TRACHALION. Je le lâcherai ; lâche la valise.

GRIPUS. Va, tu n’en auras pas de quoi t’enrichir d’un fétu.

TRACHALION. Quand tu dirais cent fois non, tu ne viendras pas à bout de moi ; il faut ou me donner ma part ou aller trouver, un arbitre, ou remettre la valise à un dépositaire.

GRIPUS. Quand je l’ai prise dans la mer ?

TRACHALION. Oui, car je te voyais depuis le bord.

GRIPUS. En faisant mon métier, avec mon filet et ma nacelle ?

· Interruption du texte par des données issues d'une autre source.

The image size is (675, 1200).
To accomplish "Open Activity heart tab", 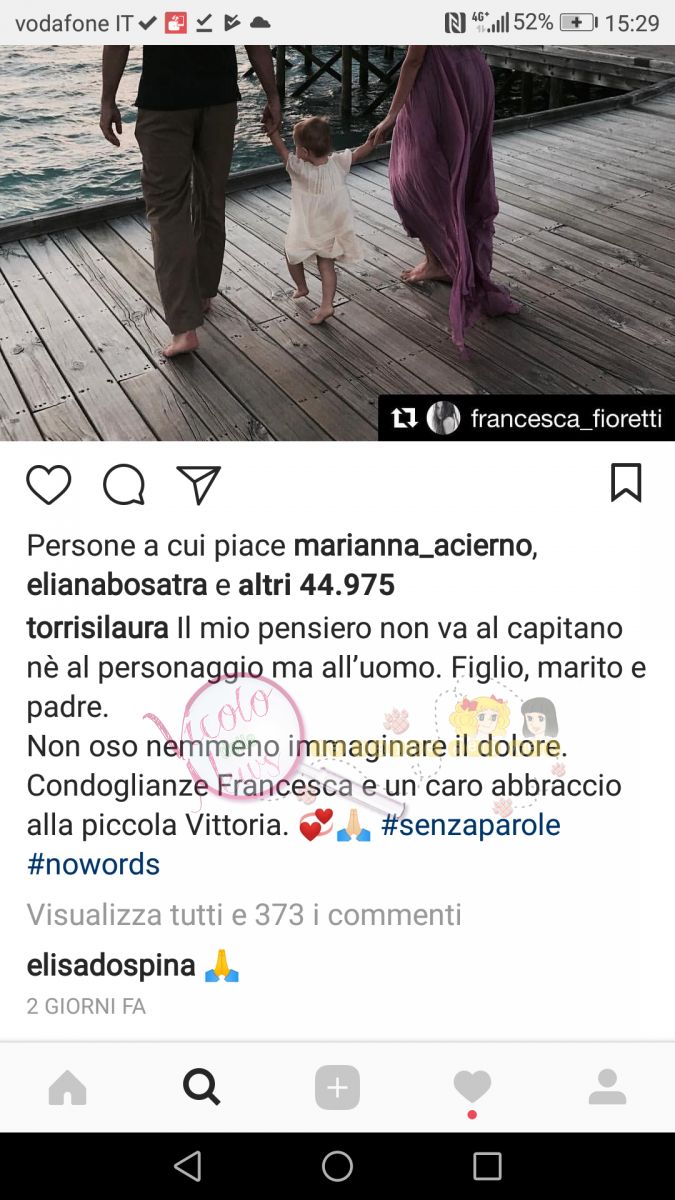I will [x=472, y=1086].
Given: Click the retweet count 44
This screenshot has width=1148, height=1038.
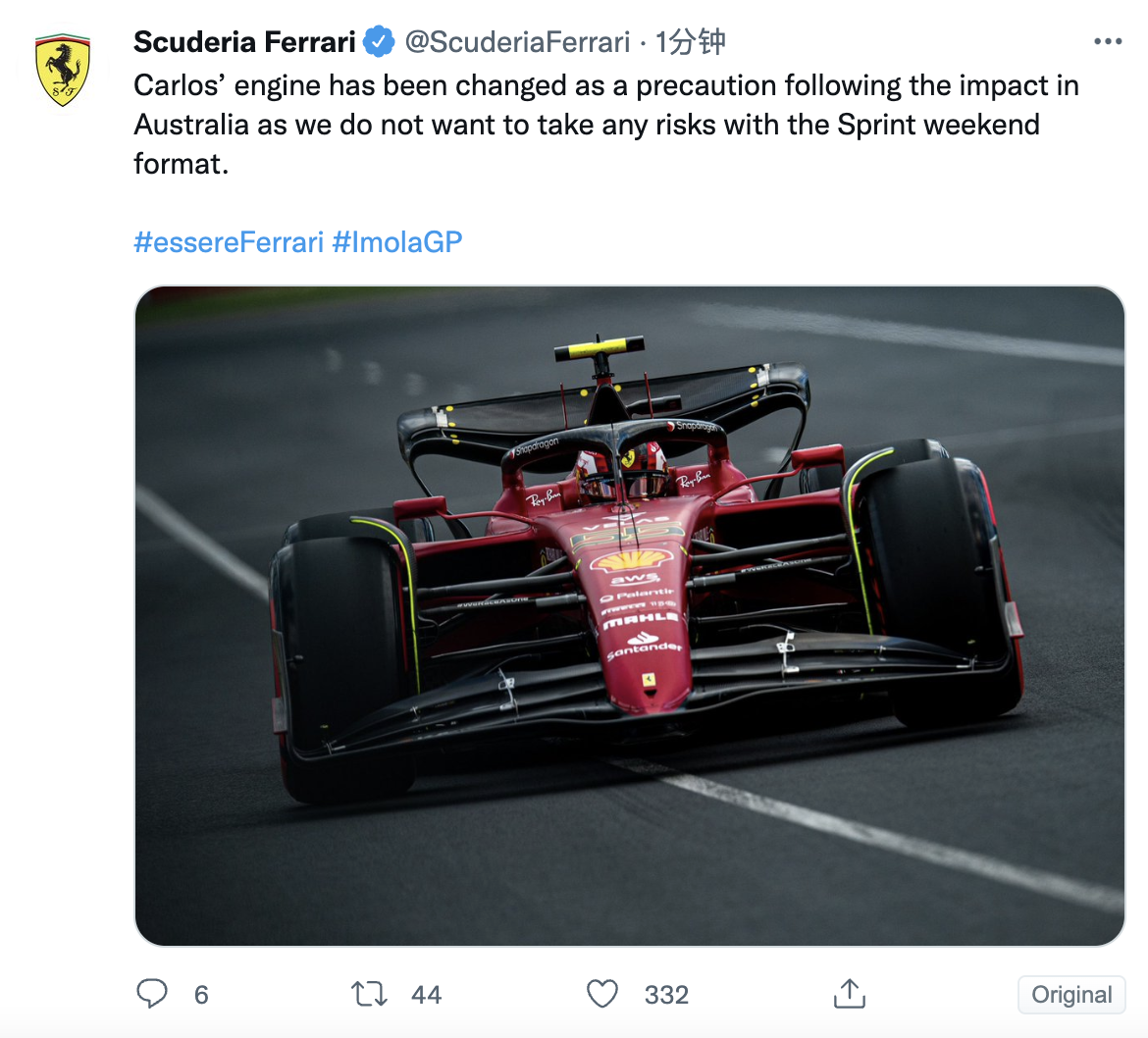Looking at the screenshot, I should (426, 995).
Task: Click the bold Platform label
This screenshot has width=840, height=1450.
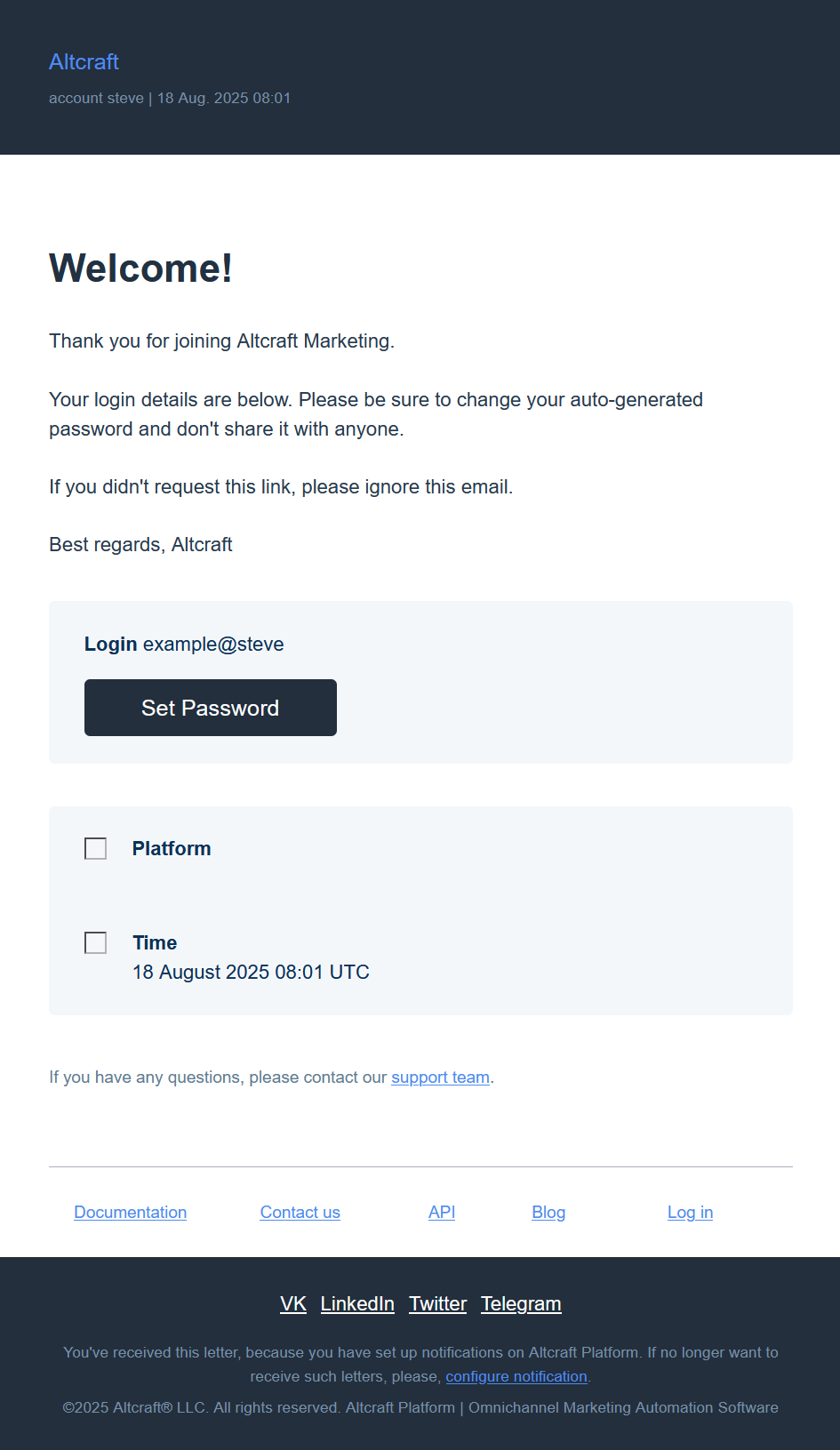Action: pos(172,849)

TRACHALION. Si le propriétaire arrivait, en serais-je moins traité comme voleur que toi, moi qui te voyais de bien loin la prendre ?

GRIPUS. Pas du tout.

TRACHALION. Reste, drôle. Pour quelle raison ne suis-je pas ton associé, si je suis aussi le voleur ? apprends-le-moi.

GRIPUS. Je n’en sais rien ; je ne connais pas vos lois à vous autres citadins ; mais c’est à moi, voilà tout ce que je dis.

TRACHALION. Et moi aussi je dis que c’est à moi.

GRIPUS. Attends, j’ai trouvé un moyen pour que tu ne sois ni voleur ni associé !

TRACHALION. Lequel ?

GRIPUS. Laisse-moi m’en aller ; passe ton chemin sans rien dire ; ne me dénonce à personne et je ne te donnerai rien. Tais-toi, je serai bouche close : voilà le meilleur et le plus juste.

TRACHALION. Veux-tu faire un arrangement ?

GRIPUS. Il est tout fait pour moi : va-t’en, lâche le câble, et ne m’ennuie pas.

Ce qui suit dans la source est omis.